**Consigne 1:** Reproduisez à l'identique le passage du texte sur la figure du double qui commence par les mots contenant « Existe-t-il des contes » et se termine par « votre réponse :) ».
**Consigne 2:** Rédigez la suite du texte sur la figure du double dans les mythes et les contes, à partir de sa dernière phrase.

**Texte à lire:**
___

Existe-t-il des contes traditionnels avec un personnage ayant plusieurs "personnalités" ?
Question d'origine :
Bonjour,
Y aurait-il des contes traditionnels, mythes anciens et légendes avec un personnage ayant plusieurs "personnalités", plusieurs identités (comme dans la nouvelle Dr Jekyll et Mr Hyde par exemple) ?
Merci d'avance pour votre réponse :)
Réponse du Guichet

La figure du double traverse mythes, légendes et œuvres littéraires, incarnant la dualité de l’être humain sous des formes extrêmement variées. Si la notion de dédoublement de personnalité a été formalisée scientifiquement au XIXe siècle, elle puise ses racines dans une riche tradition culturelle. Le dualisme en particulier est une matrice narrative récurrente de l'histoire de nombreux personnages légendaires ou mythiques dont voici quelques exemples.
Bonjour,
Oui la figure du "double", est assez récurrente dans l'histoire de la mythologie, des légendes et contes traditionnels. Il semble difficile cependant de rencontrer des personnages ayant un dédoublement de personnalité, ou trouble dissociatif de l'identité, dont la formalisation scientifique et l'étude ne s'est développée qu'à partir du XIXème siècle. Qu’il s’agisse de mythes anciens, de contes populaires ou de créations littéraires le "double" incarne à la fois la part cachée de soi, l’altérité menaçante et le miroir des contradictions humaines. Voici une succession de personnages qui pourraient intégrer une galerie archétypale de personnalités "doubles", à la Dr. Jekyll et Mr. Hyde.
Dès la mythologie romaine, le dieu Janus (France Culture), est un être duel honoré pour incarner le passage du temps. Représenté le plus souvent avec deux visages opposés, l'un tourné vers le passé et l'autre vers l'avenir, il est le dieu des portes, des passages, des fins et commencements. Janus était célébré aussi bien pour la fin que le début de la nouvelle année, son nom est à l'origine de l'étymologie du mois de "janvier".

___

**Données enregistrées:**
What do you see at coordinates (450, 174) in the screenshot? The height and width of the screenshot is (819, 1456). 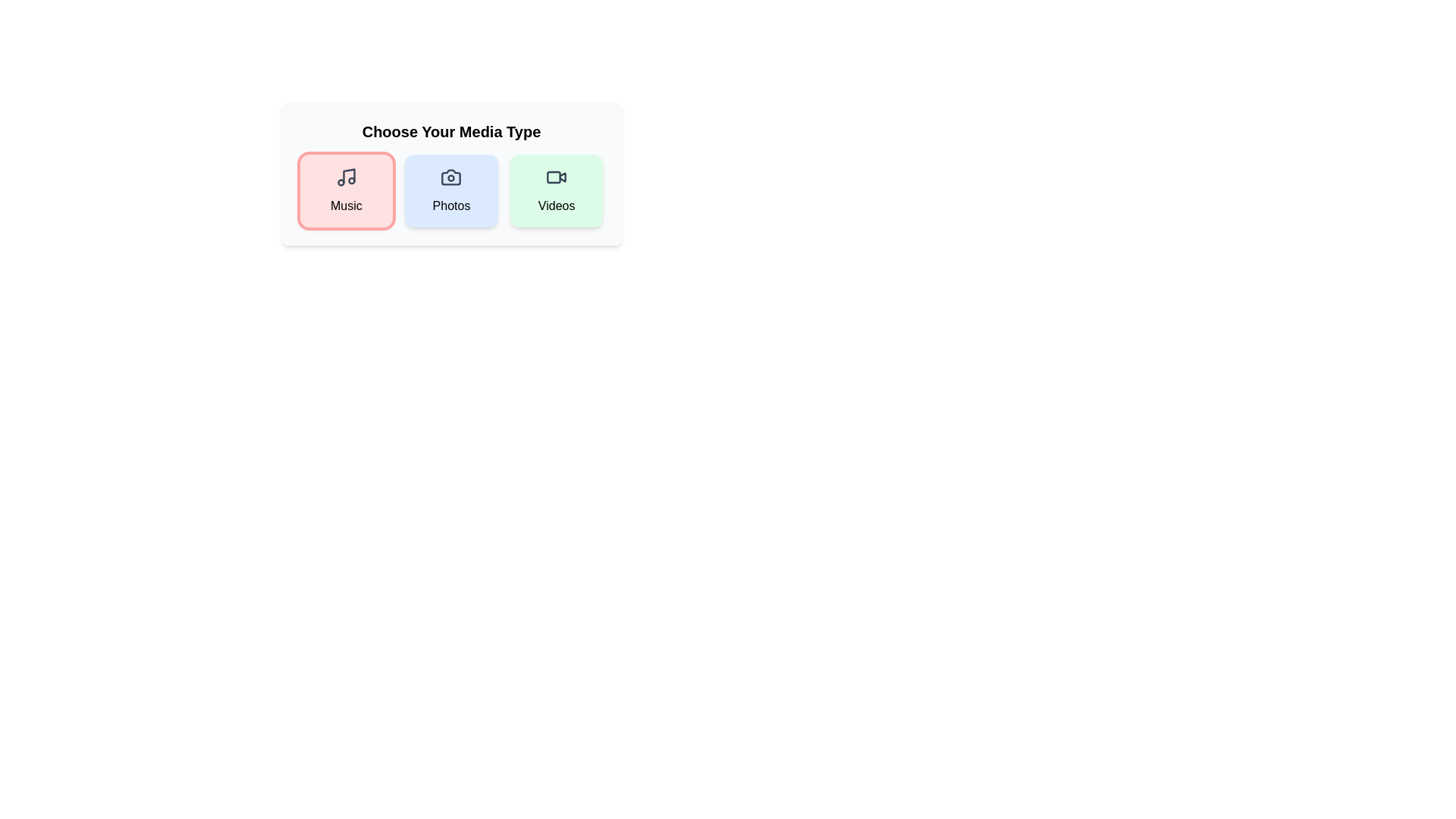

___

**Réponse rédigée 1:**
Existe-t-il des contes traditionnels avec un personnage ayant plusieurs "personnalités" ?
Question d'origine :
Bonjour,
Y aurait-il des contes traditionnels, mythes anciens et légendes avec un personnage ayant plusieurs "personnalités", plusieurs identités (comme dans la nouvelle Dr Jekyll et Mr Hyde par exemple) ?
Merci d'avance pour votre réponse :)

**Réponse rédigée 2:**
Le "doppelgänger" est un personnage de la mythologie nordique et germanique. Il est une représentation fantasmagorique d'un individu, un "double" souvent maléfique ou du moins, une version alternative d'un individu. Le terme aurait été popularisé par les Frères Grimm qui en donnèrent la définition dans leur dictionnaire dont la publication s'est étalée entre 1854 et 1861. Il s'incarne dans la littérature avec la nouvelle de Guy de Maupassant, "Lui" ou "Le double" de Dostoïevski. Vertigo (Sueurs froides en français) d'Alfred Hitchcock ou La double vie de Véronique de Krysztof Kieslowski pour le cinéma.
Vous pourriez aussi vous intéresser au texte mésopotamien, l'épopée de Gilgamesh, l'une des plus anciennes œuvres connues de l'humanité, sur l'histoire d'un roi demi-dieu qui tyrannise son peuple et face auquel les dieux envoient Endiku, un personnage miroir puissant qu'il affronte sans que l'un ni l'autre l'emporte avant de devenir finalement amis. La mort d'Endiku sera un coup terrible pour Gilgamesh qui prend conscience de sa propre mortalité. Voir à ce sujet la page Wikipédia qui lui est consacrée Épopée de Gilgamesh ("article de qualité) ou plus succinctement, ce petit résumé sur le site de la BNF.
Dans un autre registre, nous pouvons également citer le mythe de l'Androgyne, raconté par Aristophane dans "Le Banquet", de Platon. Trois sortes d'êtres humains cohabitaient aux commencements, les hommes, les femmes, mais aussi les androgynes. Un androgyne était « composé des deux premiers et qui les renfermait tous deux ». Ces êtres humains, « orbiculaires », présentaient en effet la forme d’un œuf. Chacun était double : quatre mains, quatre pieds, deux visages placés à l’opposé l’un de l’autre et, surtout, deux sexes placés sur ce que l’on appelle aujourd’hui la partie postérieure de l’être humain » (L'épreuve du genre: que nous apprend le mythe de l'androgyne ? - Jean François Rey dans Cités (2010)). Les androgynes étaient des êtres forts, prodigieux et ambitieux. Ils partirent à la conquête des cieux en défiant les dieux et provoquèrent leur colère, ils furent punis par Zeus qui les sectionna en moitiés, hommes et femmes. Depuis, chaque partie rechercherait sa moitié pour reformer l'être originel. Aristophane nomme cet élan vital Eros.
Enfin, dans un univers mythologique "fictif", vous pourriez aussi vous intéresser à la figure de Smeagol, personnage du Seigneur des anneaux de J. R. R Tolkien, dont le destin a basculé le jour où il trouva par hasard l'anneau unique de Sauron et qu'il conserva en commettant un meurtre. Sous l'influence du pouvoir de l'anneau, ce hobbit se transforme physiquement et psychologiquement. L'anneau maléfique lui permet d'accroitre sa durée de vie mais avilit complètement sa personnalité. Métamorphosé par son contact, Smeagol devient Gollum, un personnage maigre, décharné, solitaire mais très puissant. Il a la particularité de se parler à la troisième personne. Tout au long du roman ou des films le personnage oscille entre la volonté d'aider les héros à se débarrasser de l'anneau et l'envie irrépressible de le récupérer.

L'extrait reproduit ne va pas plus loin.